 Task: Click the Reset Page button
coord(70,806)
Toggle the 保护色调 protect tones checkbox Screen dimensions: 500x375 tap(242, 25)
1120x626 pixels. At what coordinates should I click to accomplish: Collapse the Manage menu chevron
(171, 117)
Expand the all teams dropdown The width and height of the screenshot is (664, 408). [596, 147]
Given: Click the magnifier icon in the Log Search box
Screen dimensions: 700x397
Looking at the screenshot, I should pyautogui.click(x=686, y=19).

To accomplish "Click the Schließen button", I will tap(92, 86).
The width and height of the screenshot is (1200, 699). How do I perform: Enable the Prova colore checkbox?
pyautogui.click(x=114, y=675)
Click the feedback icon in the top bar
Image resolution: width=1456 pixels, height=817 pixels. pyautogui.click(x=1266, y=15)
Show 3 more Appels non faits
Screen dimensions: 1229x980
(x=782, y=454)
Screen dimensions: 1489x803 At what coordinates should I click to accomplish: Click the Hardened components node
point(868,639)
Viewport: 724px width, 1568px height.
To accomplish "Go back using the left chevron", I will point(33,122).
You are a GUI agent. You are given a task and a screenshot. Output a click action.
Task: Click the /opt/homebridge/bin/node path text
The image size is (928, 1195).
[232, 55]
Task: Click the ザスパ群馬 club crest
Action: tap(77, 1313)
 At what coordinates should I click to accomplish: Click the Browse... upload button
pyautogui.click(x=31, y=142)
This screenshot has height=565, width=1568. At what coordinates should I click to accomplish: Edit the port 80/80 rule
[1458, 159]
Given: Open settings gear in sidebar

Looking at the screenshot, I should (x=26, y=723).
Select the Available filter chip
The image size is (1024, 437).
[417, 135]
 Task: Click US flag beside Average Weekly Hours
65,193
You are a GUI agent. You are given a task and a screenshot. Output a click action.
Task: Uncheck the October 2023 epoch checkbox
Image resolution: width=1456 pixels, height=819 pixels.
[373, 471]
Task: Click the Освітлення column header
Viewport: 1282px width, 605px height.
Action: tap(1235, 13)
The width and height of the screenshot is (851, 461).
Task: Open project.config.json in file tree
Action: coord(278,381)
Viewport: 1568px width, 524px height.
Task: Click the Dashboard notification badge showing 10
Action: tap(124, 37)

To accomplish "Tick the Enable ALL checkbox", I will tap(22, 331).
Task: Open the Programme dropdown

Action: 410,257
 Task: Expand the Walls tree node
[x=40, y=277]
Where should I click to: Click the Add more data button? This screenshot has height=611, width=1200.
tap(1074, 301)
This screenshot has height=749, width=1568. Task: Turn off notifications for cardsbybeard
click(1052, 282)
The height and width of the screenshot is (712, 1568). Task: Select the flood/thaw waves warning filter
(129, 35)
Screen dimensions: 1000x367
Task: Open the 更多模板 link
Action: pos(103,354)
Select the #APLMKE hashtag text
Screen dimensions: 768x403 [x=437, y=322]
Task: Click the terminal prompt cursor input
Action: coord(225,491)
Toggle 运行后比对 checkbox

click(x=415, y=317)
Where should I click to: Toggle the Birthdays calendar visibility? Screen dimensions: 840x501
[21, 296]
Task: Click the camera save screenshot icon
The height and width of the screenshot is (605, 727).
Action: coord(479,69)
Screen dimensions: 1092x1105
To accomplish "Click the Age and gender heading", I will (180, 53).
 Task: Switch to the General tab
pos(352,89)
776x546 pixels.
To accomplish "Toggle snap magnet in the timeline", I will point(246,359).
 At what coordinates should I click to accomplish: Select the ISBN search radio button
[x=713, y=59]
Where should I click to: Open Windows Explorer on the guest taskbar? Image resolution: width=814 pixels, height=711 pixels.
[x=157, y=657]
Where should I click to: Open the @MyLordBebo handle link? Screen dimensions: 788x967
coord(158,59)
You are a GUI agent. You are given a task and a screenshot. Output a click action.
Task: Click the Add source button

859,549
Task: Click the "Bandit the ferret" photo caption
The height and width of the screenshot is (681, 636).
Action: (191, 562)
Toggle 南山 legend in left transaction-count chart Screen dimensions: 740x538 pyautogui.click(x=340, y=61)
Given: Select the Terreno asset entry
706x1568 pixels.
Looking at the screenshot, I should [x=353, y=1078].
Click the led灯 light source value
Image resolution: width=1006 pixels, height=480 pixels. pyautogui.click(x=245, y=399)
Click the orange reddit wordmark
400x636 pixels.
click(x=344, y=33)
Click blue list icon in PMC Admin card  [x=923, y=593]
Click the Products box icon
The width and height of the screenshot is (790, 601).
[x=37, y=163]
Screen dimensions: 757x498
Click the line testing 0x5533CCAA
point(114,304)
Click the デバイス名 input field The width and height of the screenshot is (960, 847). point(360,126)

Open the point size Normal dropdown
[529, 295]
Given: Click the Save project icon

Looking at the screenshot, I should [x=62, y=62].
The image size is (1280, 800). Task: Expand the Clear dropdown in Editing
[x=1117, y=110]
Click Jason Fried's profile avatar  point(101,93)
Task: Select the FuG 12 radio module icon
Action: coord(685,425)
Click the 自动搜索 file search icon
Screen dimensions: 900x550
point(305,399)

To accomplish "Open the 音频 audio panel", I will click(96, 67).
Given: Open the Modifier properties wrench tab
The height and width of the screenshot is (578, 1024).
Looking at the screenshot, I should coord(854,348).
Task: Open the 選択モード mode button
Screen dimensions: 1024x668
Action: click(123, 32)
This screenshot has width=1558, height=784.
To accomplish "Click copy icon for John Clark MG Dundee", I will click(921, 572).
┄┄┄┄┄┄┄┄┄┄┄┄┄┄┄┄┄┄┄┄
Retype the complete listing exactly.

 Task: Click the Reset Page button
coord(70,806)
Toggle the 保护色调 protect tones checkbox Screen dimensions: 500x375 tap(242, 25)
1120x626 pixels. At what coordinates should I click to accomplish: Collapse the Manage menu chevron
(171, 117)
Expand the all teams dropdown The width and height of the screenshot is (664, 408). [596, 147]
Given: Click the magnifier icon in the Log Search box
Screen dimensions: 700x397
Looking at the screenshot, I should pyautogui.click(x=686, y=19).

To accomplish "Click the Schließen button", I will tap(92, 86).
The width and height of the screenshot is (1200, 699). How do I perform: Enable the Prova colore checkbox?
pyautogui.click(x=114, y=675)
Click the feedback icon in the top bar
Image resolution: width=1456 pixels, height=817 pixels. pyautogui.click(x=1266, y=15)
Show 3 more Appels non faits
Screen dimensions: 1229x980
(x=782, y=454)
Screen dimensions: 1489x803 At what coordinates should I click to accomplish: Click the Hardened components node
point(868,639)
Viewport: 724px width, 1568px height.
To accomplish "Go back using the left chevron", I will point(33,122).
You are a GUI agent. You are given a task and a screenshot. Output a click action.
Task: Click the /opt/homebridge/bin/node path text
The image size is (928, 1195).
[232, 55]
Task: Click the ザスパ群馬 club crest
Action: tap(77, 1313)
 At what coordinates should I click to accomplish: Click the Browse... upload button
pyautogui.click(x=31, y=142)
This screenshot has height=565, width=1568. At what coordinates should I click to accomplish: Edit the port 80/80 rule
[1458, 159]
Given: Open settings gear in sidebar

Looking at the screenshot, I should (x=26, y=723).
Select the Available filter chip
The image size is (1024, 437).
[417, 135]
 Task: Click US flag beside Average Weekly Hours
65,193
You are a GUI agent. You are given a task and a screenshot. Output a click action.
Task: Uncheck the October 2023 epoch checkbox
Image resolution: width=1456 pixels, height=819 pixels.
[373, 471]
Task: Click the Освітлення column header
Viewport: 1282px width, 605px height.
Action: tap(1235, 13)
The width and height of the screenshot is (851, 461).
Task: Open project.config.json in file tree
Action: coord(278,381)
Viewport: 1568px width, 524px height.
Task: Click the Dashboard notification badge showing 10
Action: tap(124, 37)

To accomplish "Tick the Enable ALL checkbox", I will tap(22, 331).
Task: Open the Programme dropdown

Action: 410,257
 Task: Expand the Walls tree node
[x=40, y=277]
Where should I click to: Click the Add more data button? This screenshot has height=611, width=1200.
tap(1074, 301)
This screenshot has height=749, width=1568. Task: Turn off notifications for cardsbybeard
click(1052, 282)
The height and width of the screenshot is (712, 1568). Task: Select the flood/thaw waves warning filter
(129, 35)
Screen dimensions: 1000x367
Task: Open the 更多模板 link
Action: pos(103,354)
Select the #APLMKE hashtag text
Screen dimensions: 768x403 [x=437, y=322]
Task: Click the terminal prompt cursor input
Action: coord(225,491)
Toggle 运行后比对 checkbox

click(x=415, y=317)
Where should I click to: Toggle the Birthdays calendar visibility? Screen dimensions: 840x501
[21, 296]
Task: Click the camera save screenshot icon
The height and width of the screenshot is (605, 727).
Action: coord(479,69)
Screen dimensions: 1092x1105
To accomplish "Click the Age and gender heading", I will (180, 53).
 Task: Switch to the General tab
pos(352,89)
776x546 pixels.
To accomplish "Toggle snap magnet in the timeline", I will point(246,359).
 At what coordinates should I click to accomplish: Select the ISBN search radio button
[x=713, y=59]
Where should I click to: Open Windows Explorer on the guest taskbar? Image resolution: width=814 pixels, height=711 pixels.
[x=157, y=657]
Where should I click to: Open the @MyLordBebo handle link? Screen dimensions: 788x967
coord(158,59)
You are a GUI agent. You are given a task and a screenshot. Output a click action.
Task: Click the Add source button

859,549
Task: Click the "Bandit the ferret" photo caption
The height and width of the screenshot is (681, 636).
Action: (191, 562)
Toggle 南山 legend in left transaction-count chart Screen dimensions: 740x538 pyautogui.click(x=340, y=61)
Given: Select the Terreno asset entry
706x1568 pixels.
Looking at the screenshot, I should [x=353, y=1078].
Click the led灯 light source value
Image resolution: width=1006 pixels, height=480 pixels. pyautogui.click(x=245, y=399)
Click the orange reddit wordmark
400x636 pixels.
click(x=344, y=33)
Click blue list icon in PMC Admin card  [x=923, y=593]
Click the Products box icon
The width and height of the screenshot is (790, 601).
[x=37, y=163]
Screen dimensions: 757x498
Click the line testing 0x5533CCAA
point(114,304)
Click the デバイス名 input field The width and height of the screenshot is (960, 847). point(360,126)

Open the point size Normal dropdown
[529, 295]
Given: Click the Save project icon

Looking at the screenshot, I should [x=62, y=62].
The image size is (1280, 800). Task: Expand the Clear dropdown in Editing
[x=1117, y=110]
Click Jason Fried's profile avatar  point(101,93)
Task: Select the FuG 12 radio module icon
Action: coord(685,425)
Click the 自动搜索 file search icon
Screen dimensions: 900x550
point(305,399)

To accomplish "Open the 音频 audio panel", I will click(96, 67).
Given: Open the Modifier properties wrench tab
The height and width of the screenshot is (578, 1024).
Looking at the screenshot, I should coord(854,348).
Task: Open the 選択モード mode button
Screen dimensions: 1024x668
Action: click(123, 32)
This screenshot has width=1558, height=784.
To accomplish "Click copy icon for John Clark MG Dundee", I will click(921, 572).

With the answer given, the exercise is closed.